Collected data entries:
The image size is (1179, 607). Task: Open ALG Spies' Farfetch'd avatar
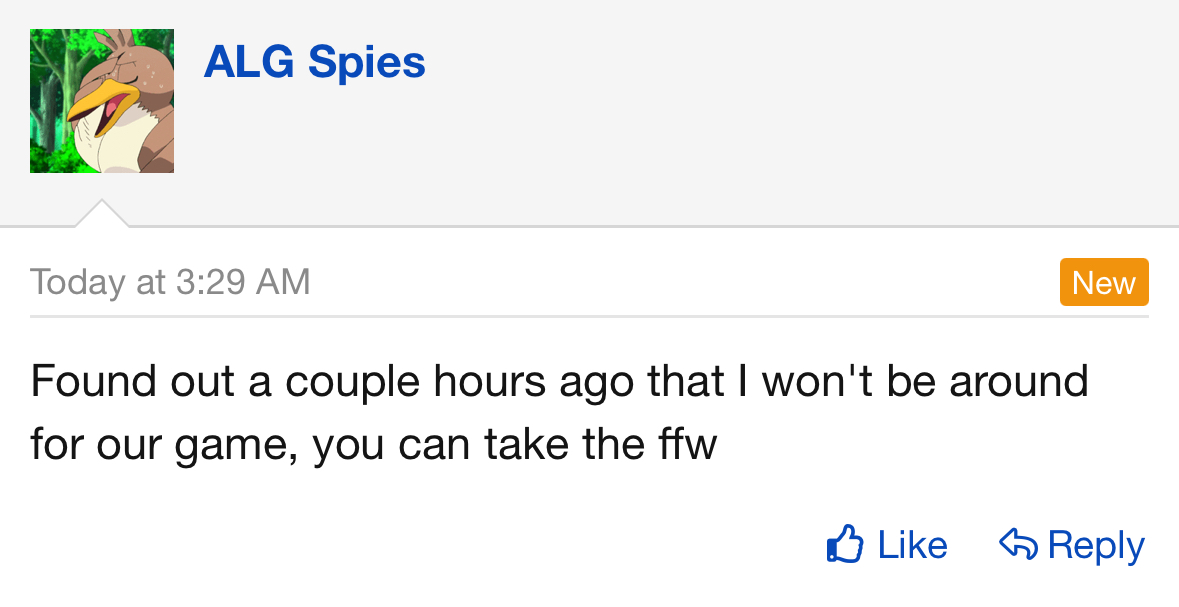pos(102,101)
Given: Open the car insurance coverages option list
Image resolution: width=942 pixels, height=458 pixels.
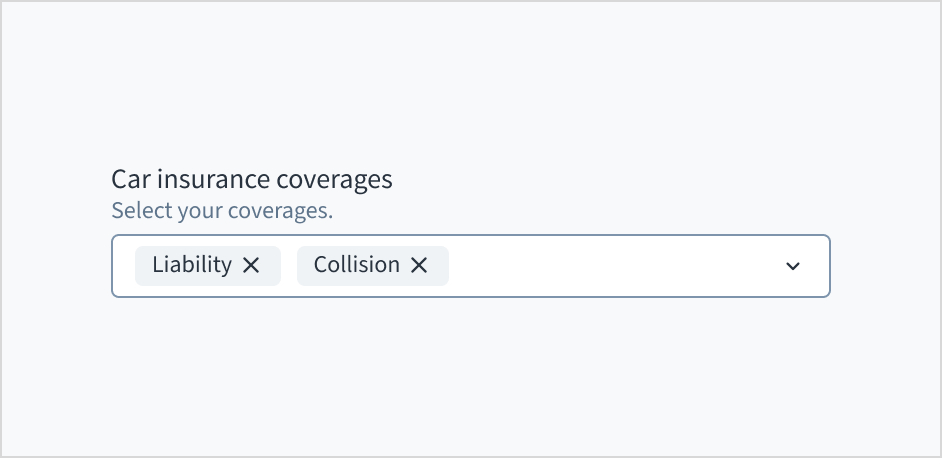Looking at the screenshot, I should click(793, 266).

> TASK STATEMENT
Keep the pictures out while you retype all of the data above exactly as it appears.

> SOLUTION
The image size is (1179, 607). Task: Open ALG Spies' Farfetch'd avatar
pos(102,101)
Given: Open the car insurance coverages option list
Image resolution: width=942 pixels, height=458 pixels.
Looking at the screenshot, I should click(793, 266).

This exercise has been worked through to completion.